### DIRECTIONS FOR THIS TASK:
Any images in the records should be skipped; transcribe the rest exactly.

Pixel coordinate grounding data
»»
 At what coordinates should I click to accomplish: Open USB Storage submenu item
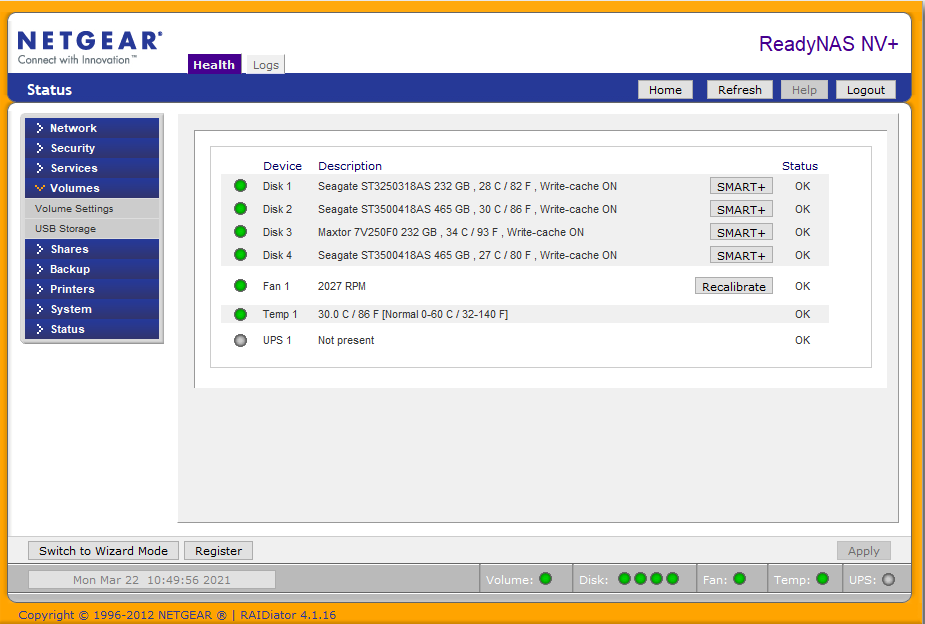(x=65, y=229)
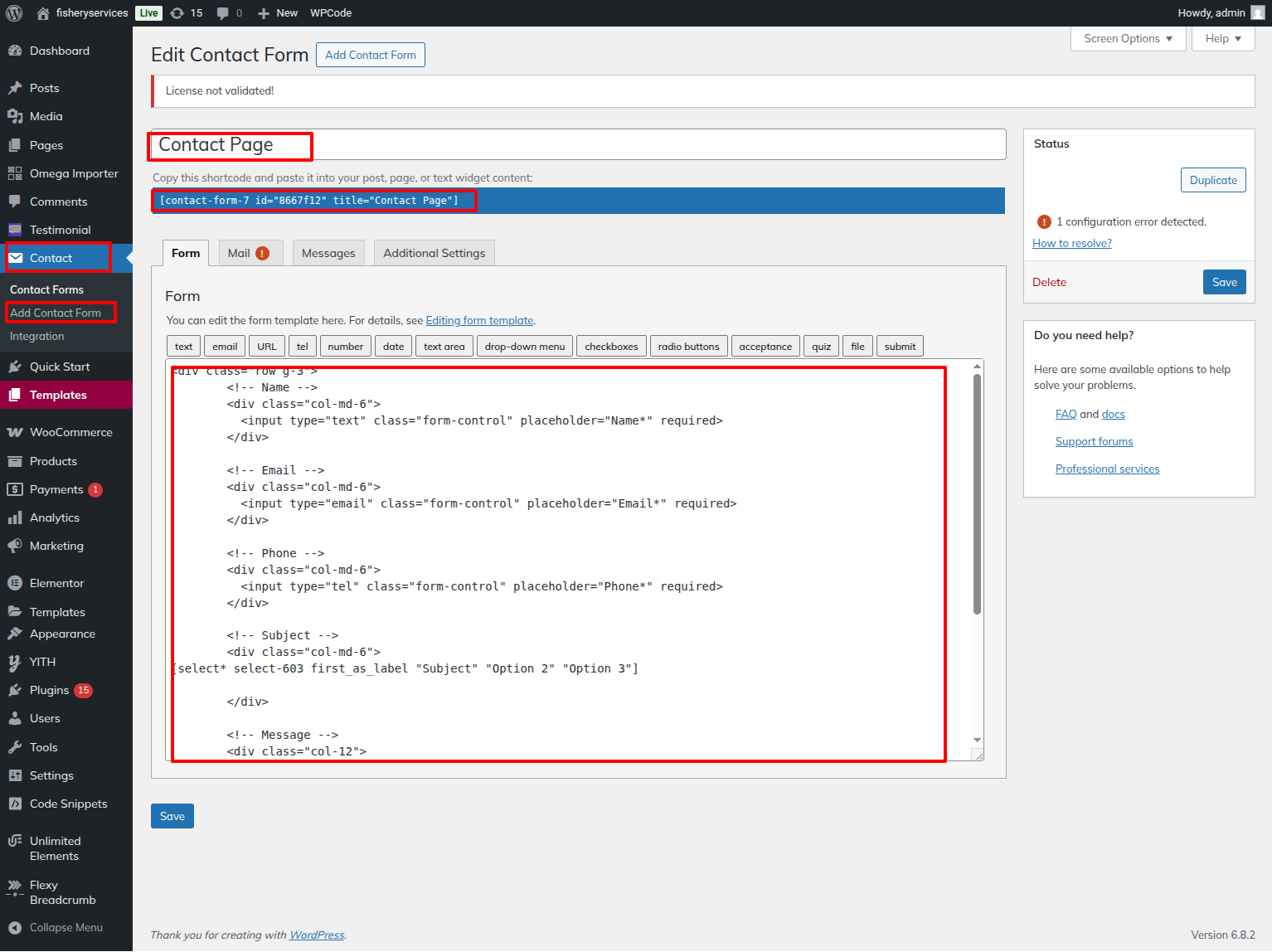Insert a checkboxes form tag

pos(611,347)
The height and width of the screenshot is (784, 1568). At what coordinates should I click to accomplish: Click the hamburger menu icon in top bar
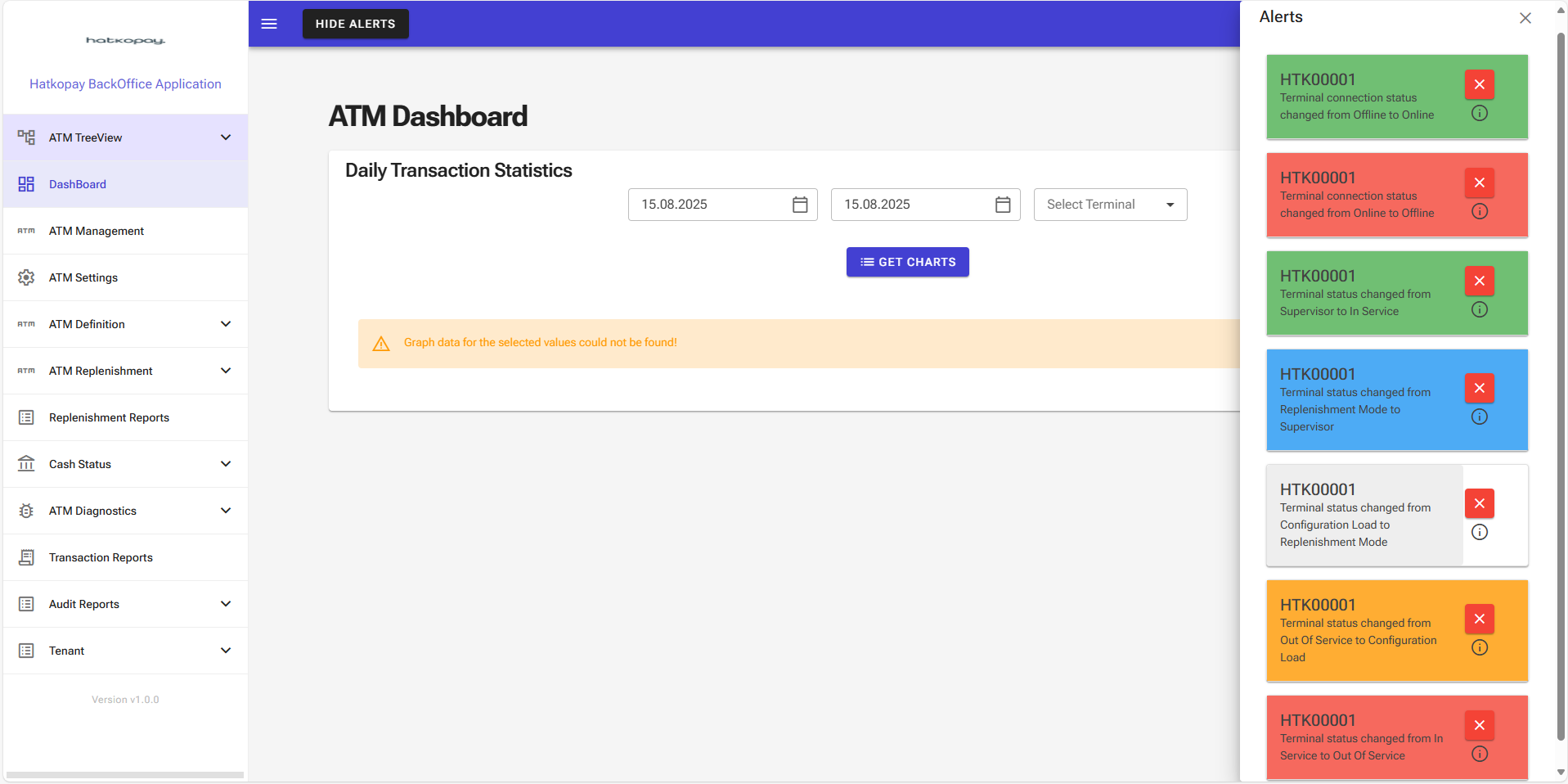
««
### ANSWER TO THIS EXERCISE:
 At what coordinates should I click to accomplish: Open USB Storage submenu item
(x=65, y=229)
Insert a checkboxes form tag

pos(611,347)
The height and width of the screenshot is (784, 1568). At what coordinates should I click to accomplish: Click the hamburger menu icon in top bar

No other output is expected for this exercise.